**The problem**
Check every line of the records below for the string "agent" and copy the ones that have it.
◇ ◇ ◇ ◇ ◇
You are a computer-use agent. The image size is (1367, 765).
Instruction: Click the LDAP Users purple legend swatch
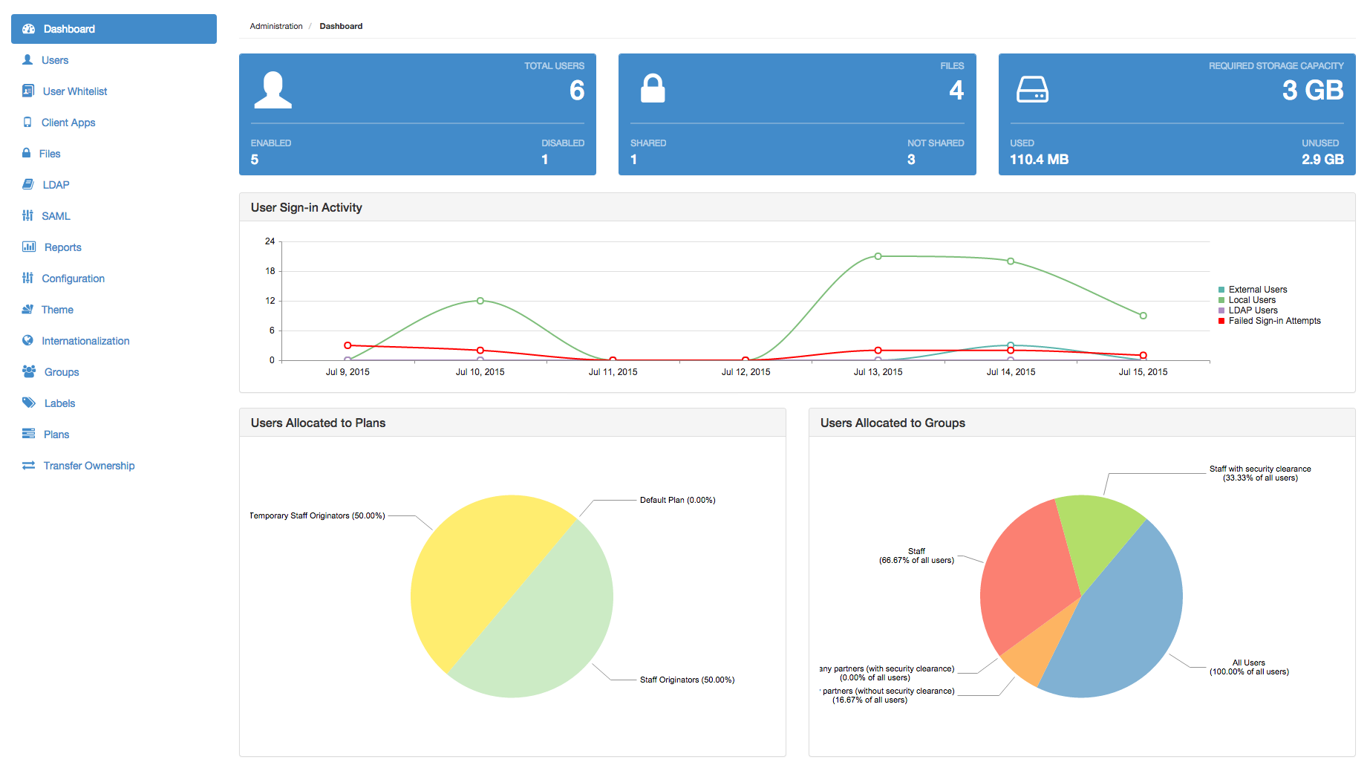point(1221,310)
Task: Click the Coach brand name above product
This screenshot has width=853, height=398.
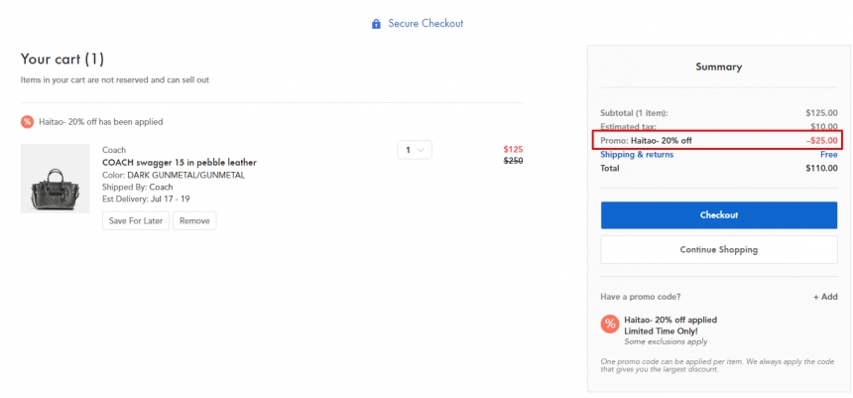Action: [114, 150]
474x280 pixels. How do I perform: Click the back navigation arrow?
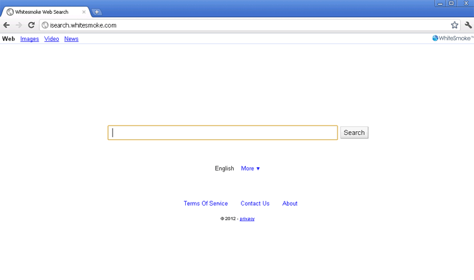coord(7,25)
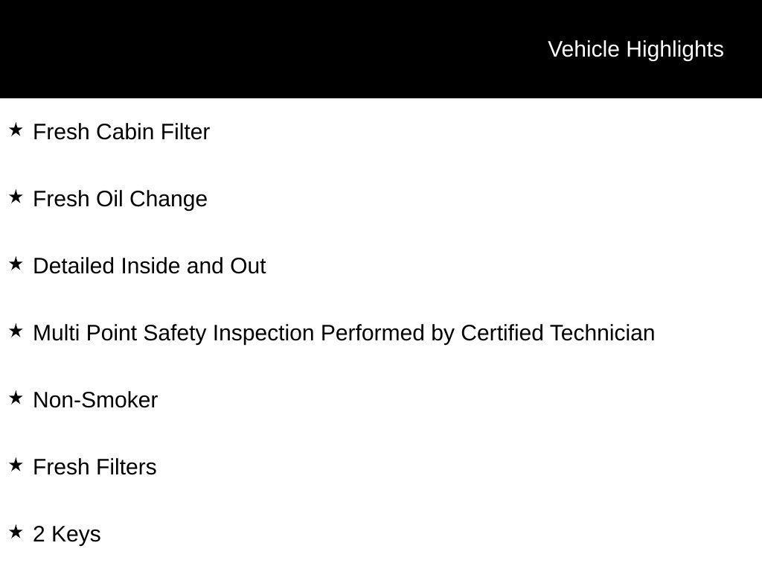Select the 2 Keys highlight text
762x572 pixels.
(x=67, y=534)
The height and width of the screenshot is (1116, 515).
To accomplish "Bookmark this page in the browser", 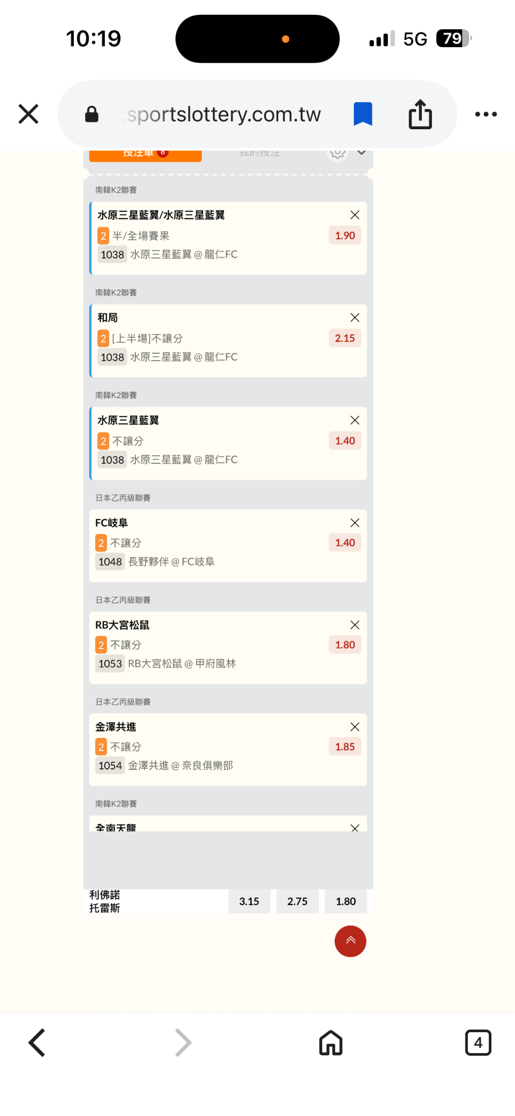I will (363, 114).

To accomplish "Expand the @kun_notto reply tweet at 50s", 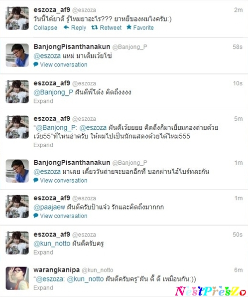I will [43, 252].
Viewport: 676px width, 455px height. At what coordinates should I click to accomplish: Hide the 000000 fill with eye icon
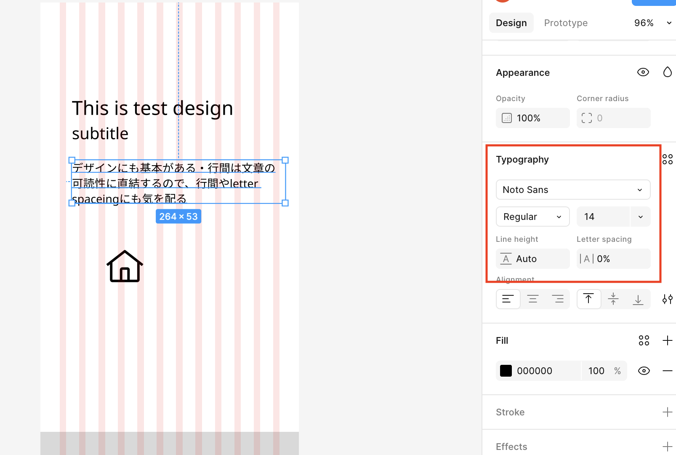(x=644, y=371)
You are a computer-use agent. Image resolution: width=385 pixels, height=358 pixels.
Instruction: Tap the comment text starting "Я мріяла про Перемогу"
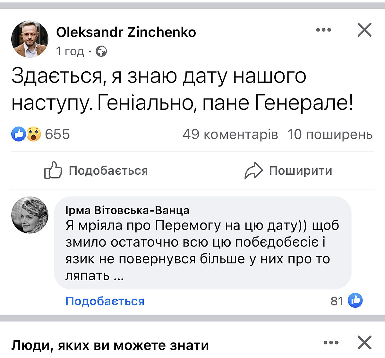coord(202,250)
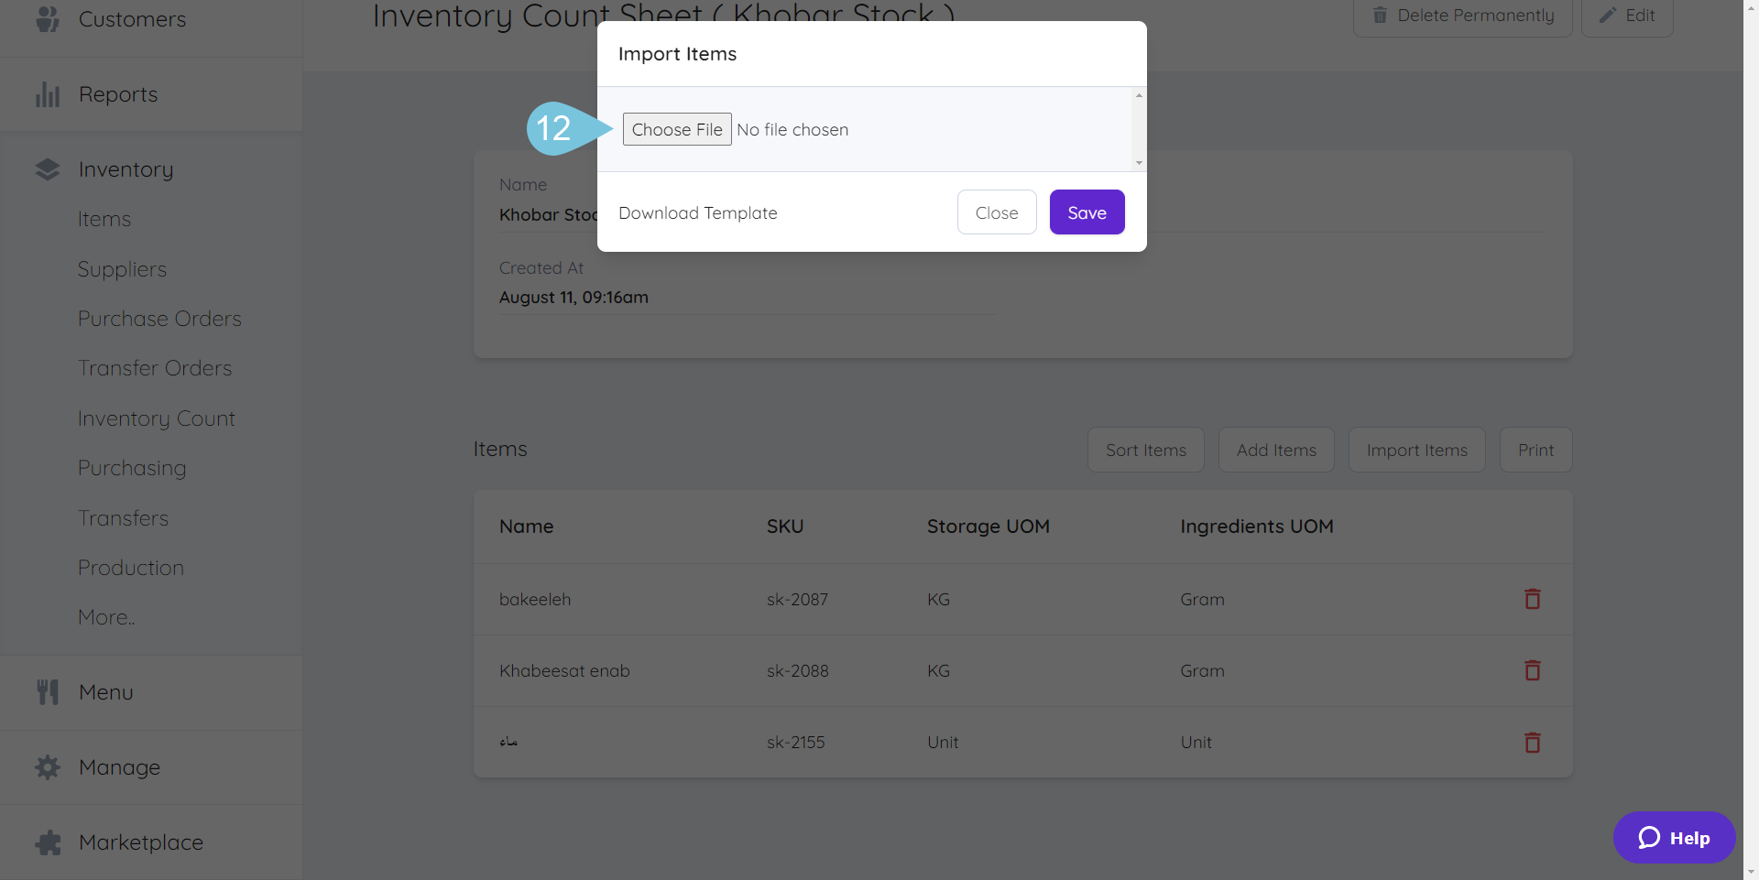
◇ ◇ ◇ ◇ ◇
**Answer area**
You are a computer-use agent. The image size is (1367, 765).
You are a computer-use agent. Image resolution: width=385 pixels, height=358 pixels.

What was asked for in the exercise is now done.